[Set of tasks]
a: Transcribe from the op-ed on Israel's budget deficit the passage that opens with the words containing "Op-ed: Israeli government" and closes with "global economic uncertainty.".
b: Render this sentence from the op-ed on Israel's budget deficit into Spanish: "With a heavy heart, it was decided to submit a one-year budget to the Knesset in 2013, rather than a two-year budget."
c: Take the op-ed on Israel's budget deficit further, beginning after its final sentence.

Op-ed: Israeli government needs to impose higher taxes to fight deficit, global economic uncertainty

A crucial budget session was held last week in the office of Prime Minister Benjamin Netanyahu. The atmosphere was bleak. The numbers were grim. With a heavy heart, it was decided to submit a one-year budget to the Knesset in 2013, rather than a two-year budget. The main reasoning was not that this is an election year, but rather, the global economic uncertainty.


Views varied on many issues, yet there was no argument on one thing: The budget’s expense side must adhere to the multiyear model determined by legislation two years ago (the “Trajtenberg formula”) and the deficit cannot be 1.5% of our GDP, the target pledged by the government. “The previous deficit target is no longer relevant,” said most session participants. But what should it be replaced with? That’s unclear.


One option is to unilaterally adopt the new European Union’s budget convention. The convention was drafted in the midst of the Greek debt crisis and orchestrated by German Chancellor Angela Merkel. The signatories pledged to limit their deficit to only 0.5% of GDP and include this budgetary target in their constitution or Basic Laws.


The deficient target was defined awkwardly because during recession years, when unemployment grows and the government’s income plummets, the deficit must be adapted to the state of the economy. Otherwise, the numbers are misleading and the government makes flawed decisions. This tough convention was approved by all EU states with the exception of Britain. Over the weekend, some 61% of Ireland’s citizens voted in favor.

[Data block]
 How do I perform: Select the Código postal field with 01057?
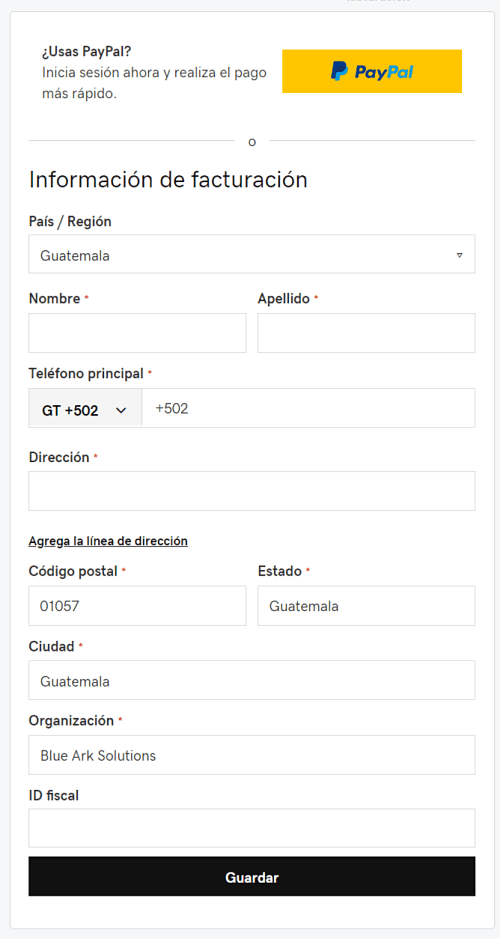(137, 606)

[Answers to each task]
a:
Op-ed: Israeli government needs to impose higher taxes to fight deficit, global economic uncertainty

A crucial budget session was held last week in the office of Prime Minister Benjamin Netanyahu. The atmosphere was bleak. The numbers were grim. With a heavy heart, it was decided to submit a one-year budget to the Knesset in 2013, rather than a two-year budget. The main reasoning was not that this is an election year, but rather, the global economic uncertainty.

b: Con gran pesar, se decidió presentar a la Knéset en 2013 un presupuesto de un año, en lugar de un presupuesto de dos años.

c:
Yes, we can

Can Israel afford to adopt such ambitious budgetary convention? The structural deficit of the public sector (“broad government,” as the Bank of Israel defines it) adjusted to the business cycle reached some 4% of GDP last year. Is it realistic and desirable to bring it down to only 0.5% of GDP by 2016? Yes it is, and the correction must come only on the tax side. There is no room for substantial cuts in expenditures: After all, the government share of GDP in Israel is the lowest among all OECD countries.


Between 2007 and 2011, the taxes reduced here totaled some 4% of GDP: NIS 36 billion (nearly $9 billion,) that’s the budgetary shortfall at this time. Moreover, the government approved in the fall of 2011 the Trajtenberg Committee’s recommendations without explaining where the full funding shall come from. Committee members hoped that this social package will be partly funded by the defense budget; yet this won’t happen. The defense establishment made huge budgetary demands.


And so, here is the great socioeconomic challenge of the Netanyahu government in the election year – adopting the EU’s budgetary convention and making it clear to citizens that without additional taxes it would be impossible to rehabilitate our welfare state.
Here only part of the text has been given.